SUNY Oswego is taking part in phase two of the statewide SUNY Works program, which is designed to bring together prospective employers and students through paying jobs for the students.
SUNY Oswego President Deborah Stanley says the college has already had a co-op employment program in place for several years, but says SUNY Works enhances the existing program. Stanley also says by providing students with an opportunity to make money, college becomes more affordable.
"Most students who are traditional college age will find a job to help defray some of those costs.
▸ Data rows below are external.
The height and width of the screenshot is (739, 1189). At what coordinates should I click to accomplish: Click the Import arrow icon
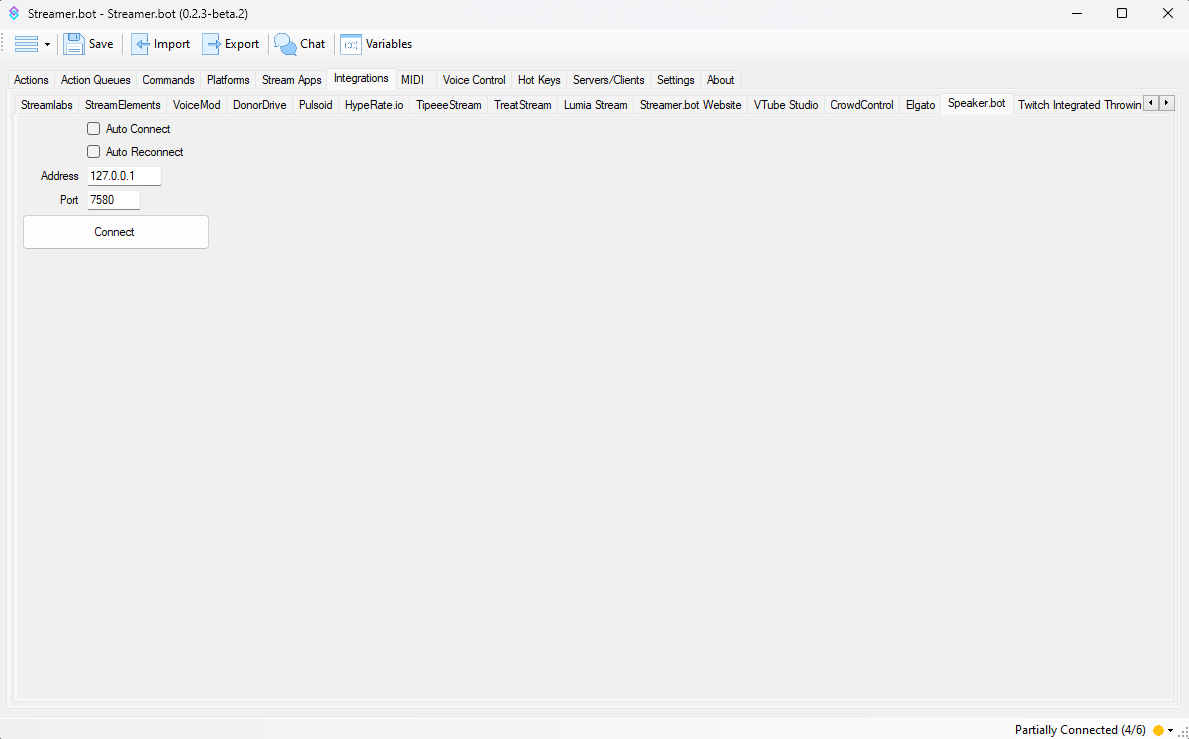click(141, 44)
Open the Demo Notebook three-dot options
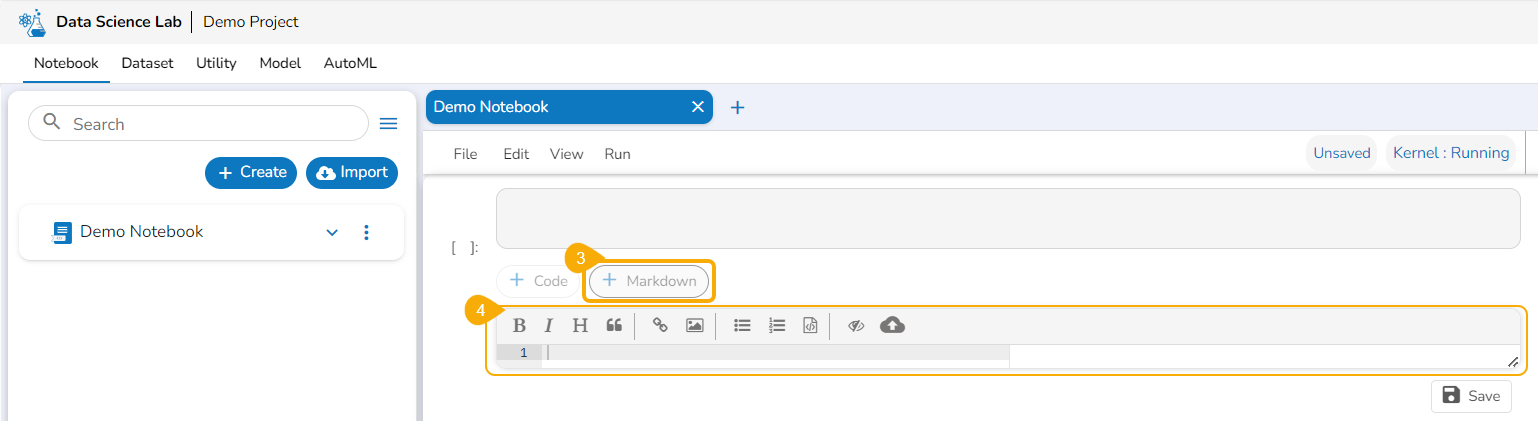Screen dimensions: 1538x421 (366, 232)
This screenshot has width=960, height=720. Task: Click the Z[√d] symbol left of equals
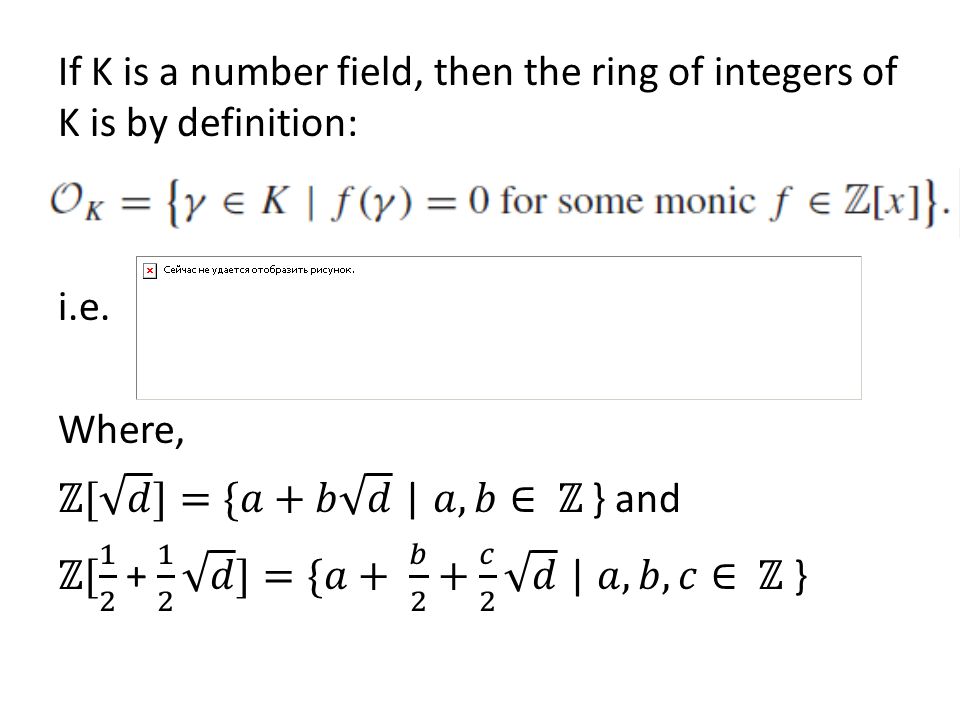point(112,497)
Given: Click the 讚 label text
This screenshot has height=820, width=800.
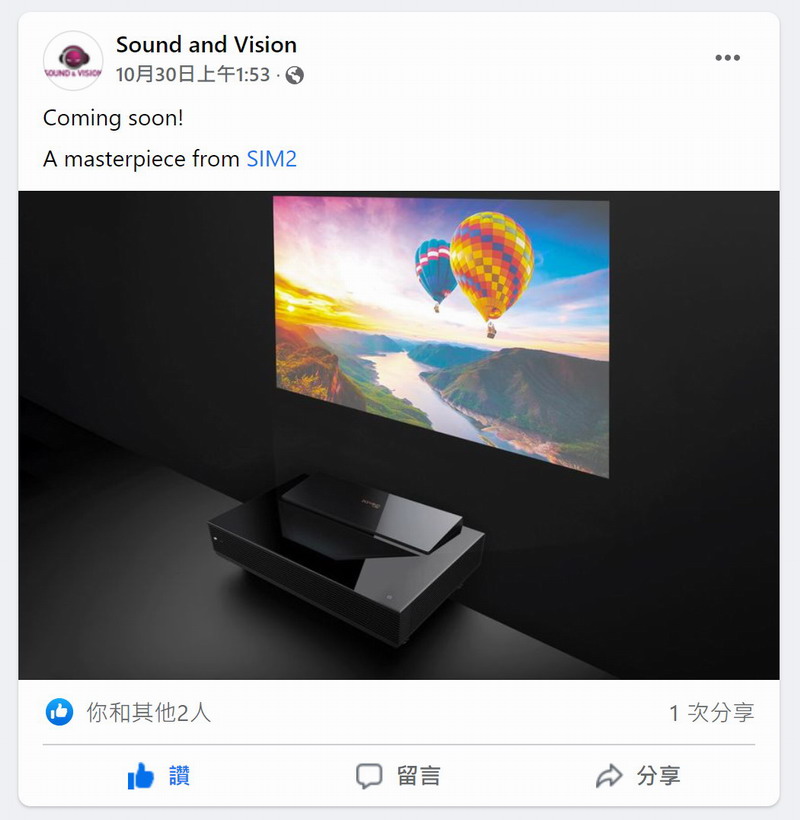Looking at the screenshot, I should [179, 776].
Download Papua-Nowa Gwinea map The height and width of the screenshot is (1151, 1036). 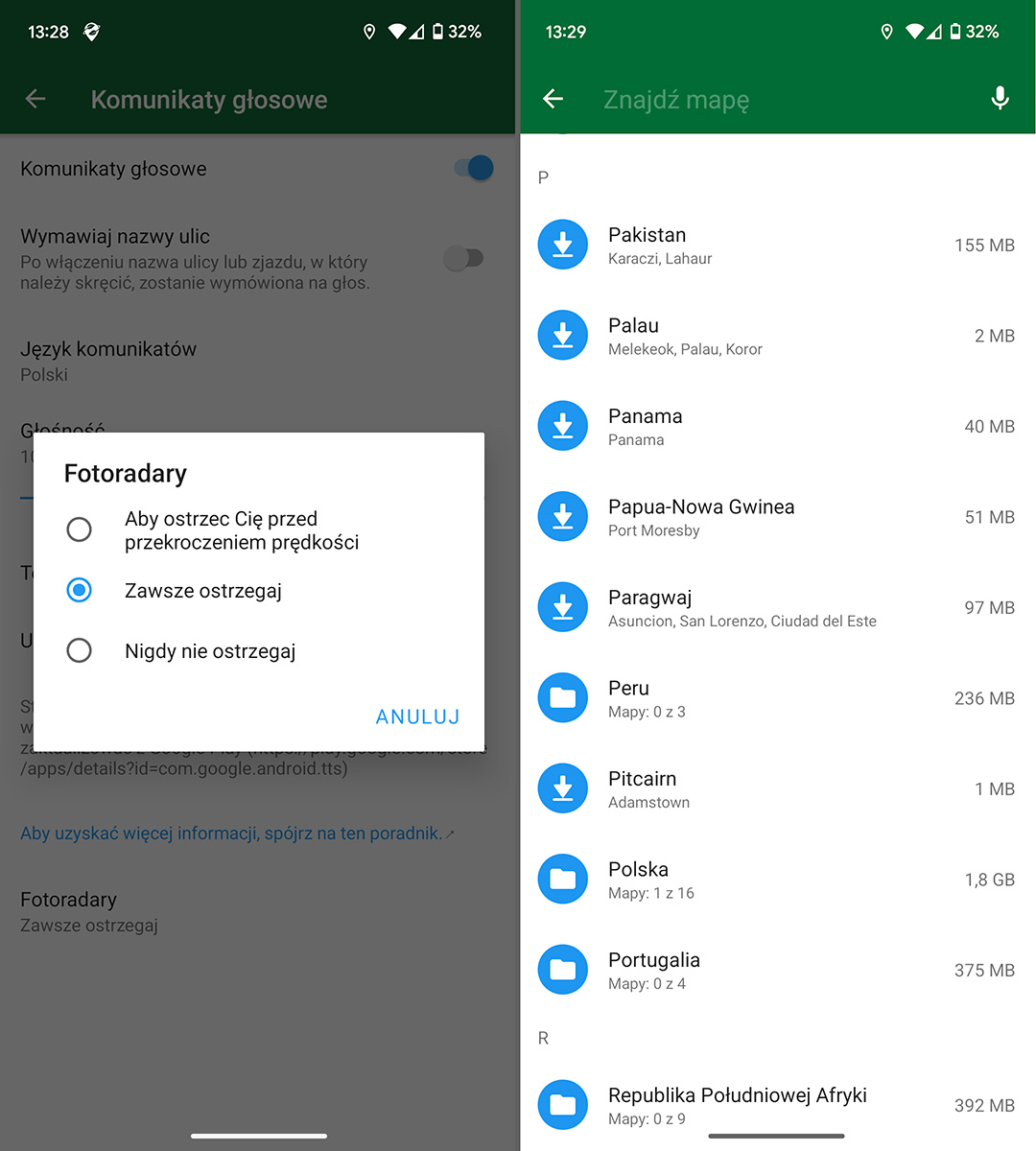coord(563,517)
Here, we're kind of harnessing that and moving it to the workplace, somewhere where the student actually intends to work eventually," she said.
Stanley says by offering students a place to work and gain valuable experience, they can apply lessons learned in the classroom to the real world. She also says it may slow down what Gov. Andrew Cuomo previously called New York state's "brain drain."
"Once students attach to a position in the state, they often make a network of contacts. They often, also, are offered employment from the employer that has employed them during the co-operative education experience," Stanley said.
Onondaga Community College was selected during the program's first phase launched last year. OCC Internship Coordinator Rosemarie Martens says as SUNY Works continues to grow, more opportunities may be added.
"They're trying to partner with companies like Motorola, Chevron, the bigger companies, IBM, to kind of set up co-op agreements and affiliations with them so that SUNY students would have more opportunities."
SUNY Works is on 18 campuses statewide and has plans to expand further. The experience-driven program is part of SUNY Chancellor Nancy Zimpher's declared mission to provide students with as much real-world experience as possible. Also in development is the SUNY Plus Diploma, which includes outside work experience as part of the diploma.